No siempre es una piedra... también sirve un martillo y un cuchillo
La piedra para la panela la tenía mi tía, no mi mamá. Ella usaba un martillo y un cuchillo, era su manera de fragmentar los panelones... Eso sí, cuando me enseñaba me decía que no se podía hacer sobre la baldosa, lo mismo decía mi tía. Con el cuchillo solamente era cuestión de hundirlo un poco sobre la dura superficie en el punto exacto de medida y luego hacer movimientos de lado a lado con mediana fuerza hasta que se rompiera pero con cuidado de no cortarse.

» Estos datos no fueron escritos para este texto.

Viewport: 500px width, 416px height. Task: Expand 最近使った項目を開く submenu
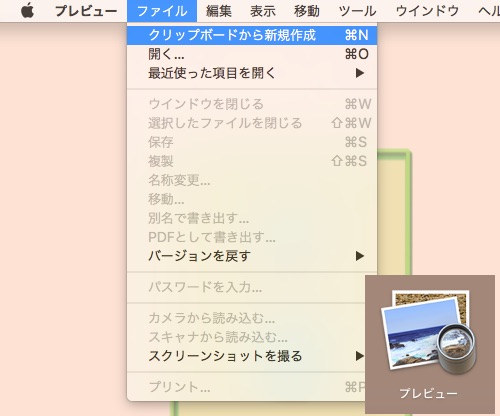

Con el martillo era diferente porque era un trabajo mancomunado con el cuchillo (no era cualquier cuchillo sino uno que ya estaba magullado y algo viejo, torcido y quemado por el mango): ponías el cuchillo también en el punto de fragmentación y luego venía el golpe en seco... uno, dos, tres hasta que quedaba lista y según los trozos que se quería.
Pensaba en ocasiones: Bueno, alguien hace esa panela, le da esa forma, luego en casa se destruye con esa piedra, ese martillo, ese cuchillo y después, de esos fragmentos resultantes del golpe surge algo que nos alimenta. ¡Qué curioso! Quizá así sea la vida cuando se derrumba... Solo quizá ya que probablemente solo alimenta a la tierra que le sirve de sepulcro.